A mouse model of aromatic l-amino acid decarboxylase (AADC) deficiency, carrying a frequent mutation in patients with the condition, has been developed for the first time, according to researchers.

Findings from this new model indicate that low levels of the neurotransmitter serotonin are associated with characteristic symptoms.

The study, “A pathogenic S250F missense mutation results in a mouse model of mild aromatic l-amino acid decarboxylase (AADC) deficiency,” appeared in the journal Human Molecular Genetics.

AADC is the enzyme responsible for the final step in the production of dopamine and serotonin. Given the broad role of these neurotransmitters — which spans the control of voluntary movement, behavior, reward-based learning, gastrointestinal function, the respiratory and cardiovascular systems, and pain — AADC deficiency leads to various symptoms that start in infancy.

Since the original report of AADC deficiency in 1990, 28 missense AADC gene mutations — changes that lead to a different amino acid in the protein sequence — have been associated with this disorder, although with varying degrees of disease severity.

Prior attempts to develop a mouse model have failed because they either did not mimic the precise genetic alteration of patients or they resulted in embryonic death.

Aiming to address this, a research team from the Columbia University Medical Center, created a mouse model of AADC deficiency that carries a homozygous mutation (in both gene copies), known as S250F, meaning replacement of the amino acid serine by phenylalanine. This mutation had been linked to milder disease severity and is the second most commonly reported gene alteration in these patients (nearly 10% of cases), according to the researchers.

The mice showed very low AADC activity (less than 4% of the original protein), although the protein was stable and its levels were normal.
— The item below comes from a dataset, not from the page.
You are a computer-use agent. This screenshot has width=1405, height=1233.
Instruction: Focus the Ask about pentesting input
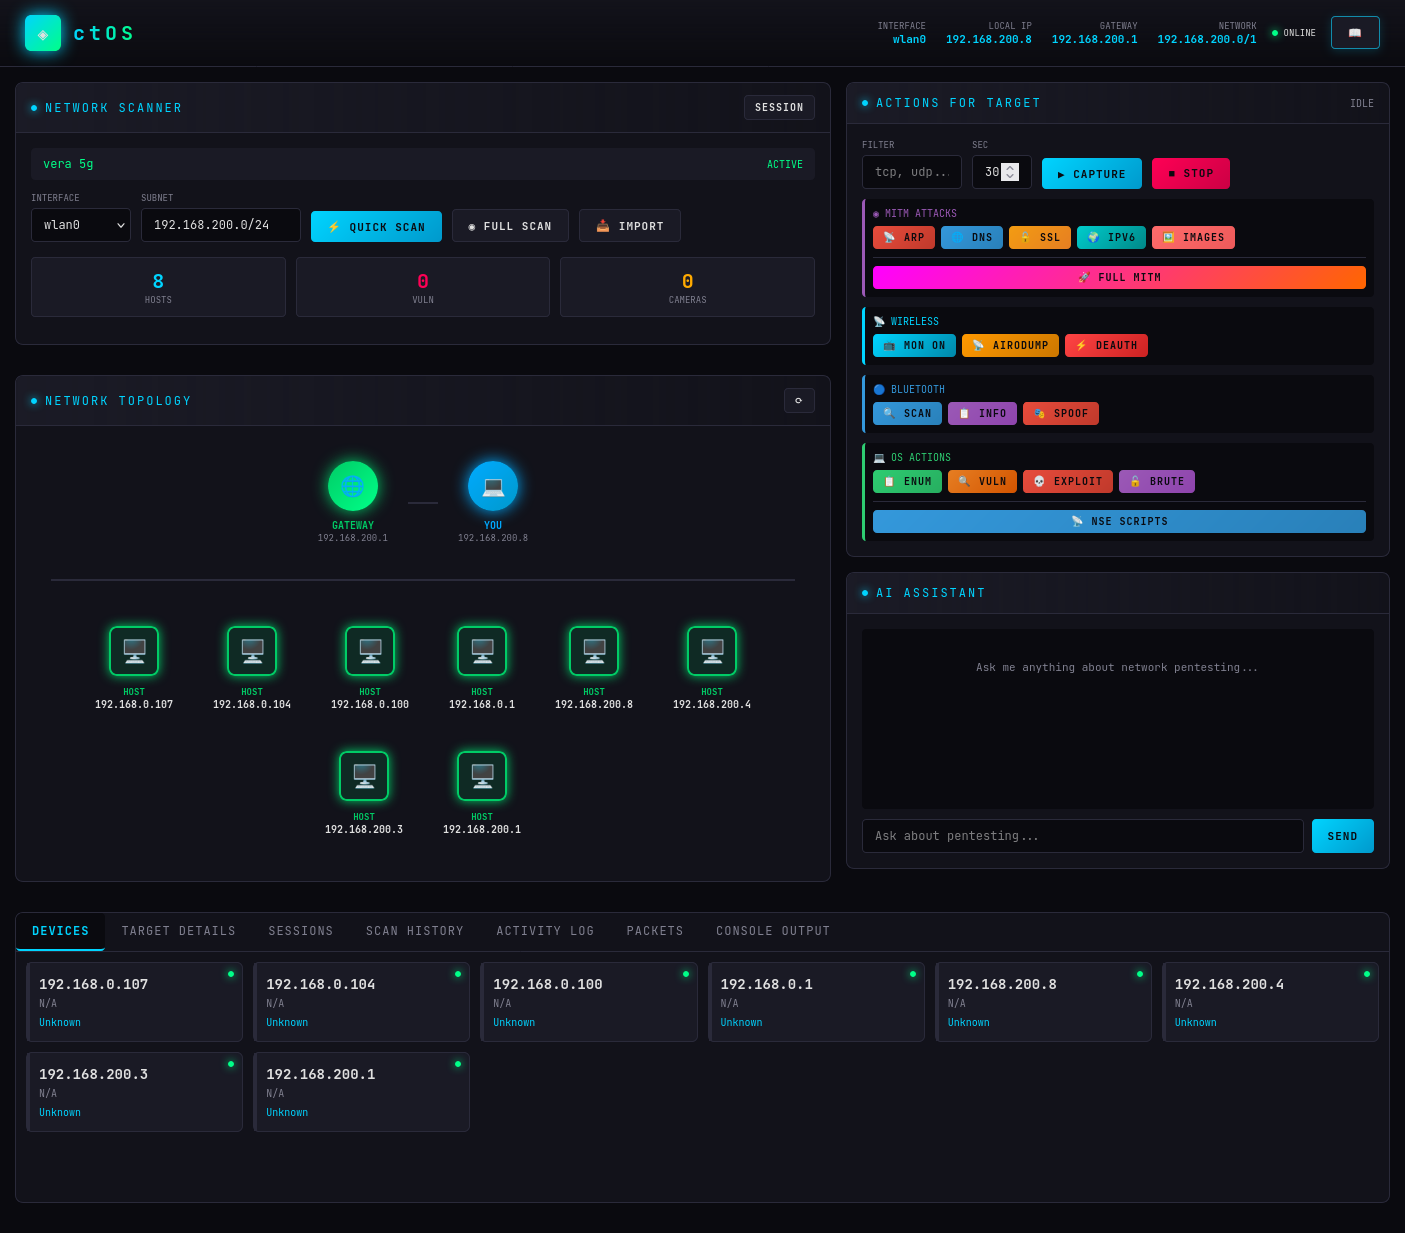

Dopamine levels in the brain’s basal ganglia — primarily implicated in motor control — were only modestly changed, and neurons in the substantia nigra — part of the basal ganglia and critical in Parkinson’s disease — remained intact, suggesting no degeneration.

“We conclude that even minimal amounts of active AADC are sufficient to produce significant concentrations of dopamine and that low amounts of the enzyme per se do not impact the dopaminergic system,” the researchers wrote.

In contrast, serotonin levels were significantly reduced by more than 60%. Although the mice had a normal life expectancy, this decrease impaired behavior and autonomic function, reflected by weight gain in adult mice, impaired ability to maintain body temperature, motor deficits, and poor maternal instinct.

These mice are “the first example of a rodent mutant that harbors an identified human AADC deficiency mutation and, moreover, exhibits a disease phenotype,” the scientists wrote, adding that this model “is expected to serve as a useful tool in the pre-clinical development of effective therapies for human AADC deficiency.”